:: What you have to do ::
Please transcribe only the lines between the one containing "Task: Click step 1 Your flights circle" and the end of the records, both ends included, exactly as written; skip every picture.

:: Records provided ::
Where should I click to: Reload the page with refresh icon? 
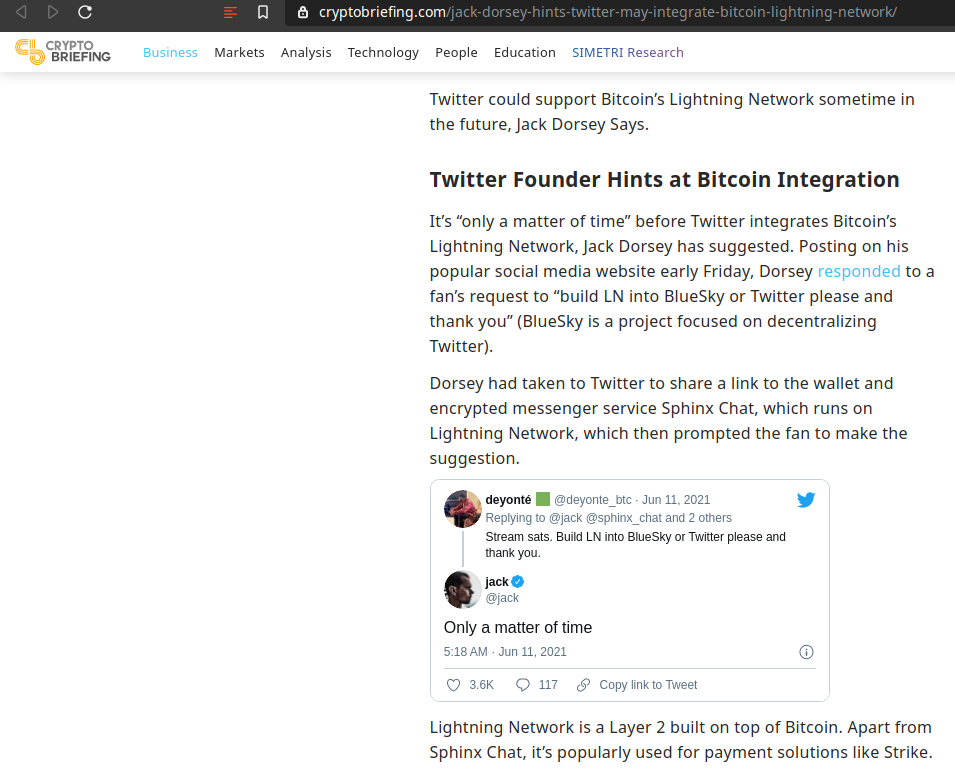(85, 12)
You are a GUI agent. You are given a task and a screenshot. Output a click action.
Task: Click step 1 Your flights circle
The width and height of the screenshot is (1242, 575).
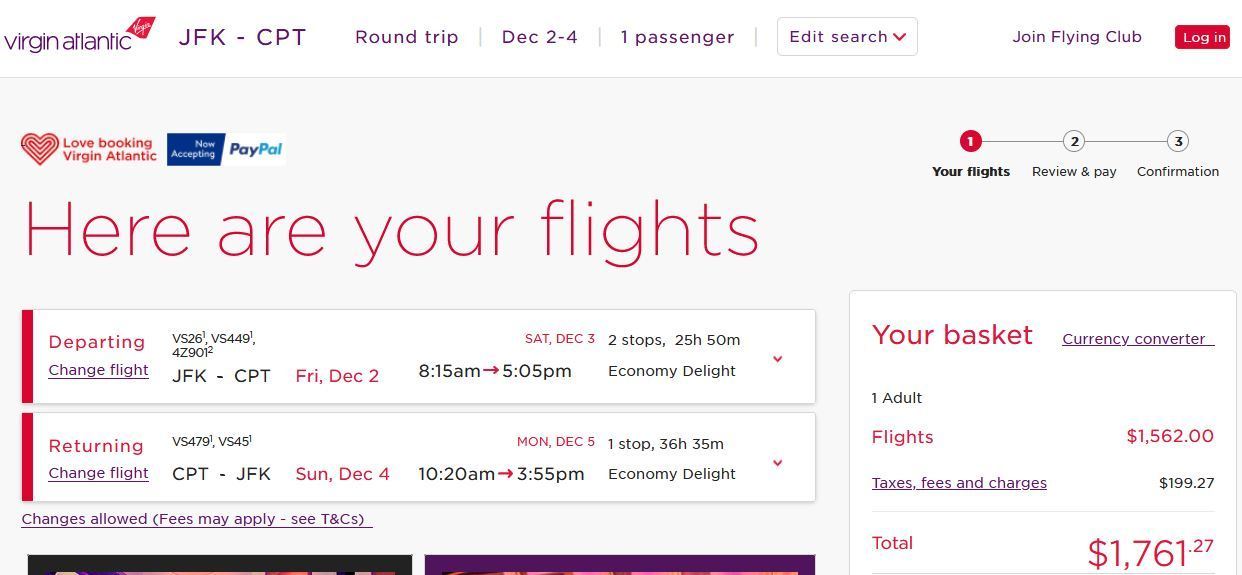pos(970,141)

:: Exercise response ::
Task: Click step 1 Your flights circle
The width and height of the screenshot is (1242, 575).
pos(970,141)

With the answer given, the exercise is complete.